Blink detection: the position of the eyes and their states are further recognized based on the recognized face and head pose, which is mainly used to perform the calculation of fatigue state and whether the attention is distracted or not. In this case, information such as eye opening is utilized to determine the fatigue state based on PERCLOS. This includes blink information (rate vs. time difference) and eye information (open vs. closed). The eye information is a binary classification problem and requires a smaller neural network; the blink information requires analyzing the past several frames.
Hazardous and Distracting Movements Monitoring: All actions that take your attention away from driving are known as hazardous driving behaviors. For example, looking down for something, looking out the window, answering the phone, smoking, drinking, not wearing a seatbelt, intentionally covering up, and so on. There are two ways to categorize these unusual situations. For example, looking down or looking out of the window are related to the head, if we can get the head posture angle, then the problem can be solved; drinking water, making phone calls and other actions, all belong to the action recognition, and the design of an algorithm for action recognition can also be solved.
According to the angle threshold of the offset, judgment is made; triggering the offset threshold starts the timing, according to the length of time to judge the distraction level, and give the corresponding prompts, such as sound alarm, voice alarm, seatbelt tightening, meter alarm and so on.

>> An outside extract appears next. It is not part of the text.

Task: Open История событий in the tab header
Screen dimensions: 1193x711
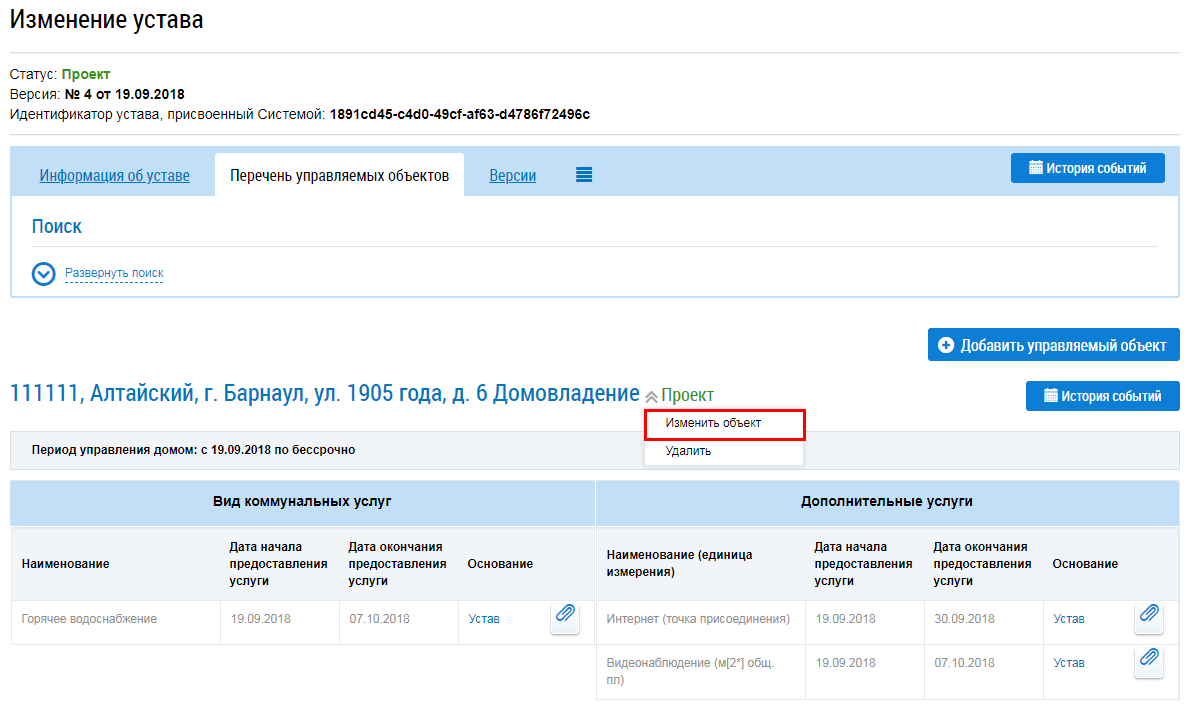Action: (1087, 168)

Head pose detection: there are two general methods to get the human head pose angle. The first is the landmark mentioned above, the coordinates of the key points on the face are all known, the use of PnP algorithm can be directly fitted to the three-dimensional angle of the head; the second is to use the labeled yaw, pitch, roll three angles of the face picture directly train a small network, the network output layer directly return to the three float volume, simple and brutal, high precision, training data The second is to train a small network using labeled yaw, pitch and roll face images, and the output layer of the network directly returns three float quantities.
Abnormal Action Recognition: recognizing phone call actions, drinking actions, smoking and other actions, if it is purely as action behavior recognition, using LSTM or 3D-Conv algorithm, its computational consumption of resources is very serious. Therefore, there are generally two simpler methods. The first is to consider such action recognition as a target detection problem, for example, for phone call recognition, the cell phone is considered as the target to be detected, and for water drinking detection, the water cup is considered as the target to be detected.
The idea of this method is very simple, but one drawback is that, for example, the DMS camera is mounted on the A-pillar of the car, and the driver makes a phone call with his right hand, which cannot be seen in the imaging screen, so the detection rate is not high in this scenario. Another approach is to consider action recognition as a single-frame image classification task, collect images under multiple action behaviors, manually label supervised signals for training, and use a classifier to determine the final action classification.
DMS System Flow
Cockpit DMS-related human-computer interaction design (IVI)
This part is mainly to solve the problem of how to effectively remind the user, generally through audio, images, text in the instrument, the center control screen, speakers, etc., but also through the seatbelt vibration (somatosensory), smell (olfactory) and the user for information transfer. Different OEMs or cockpit R&D projects will have different focuses, but the main product features are still designed around the above points.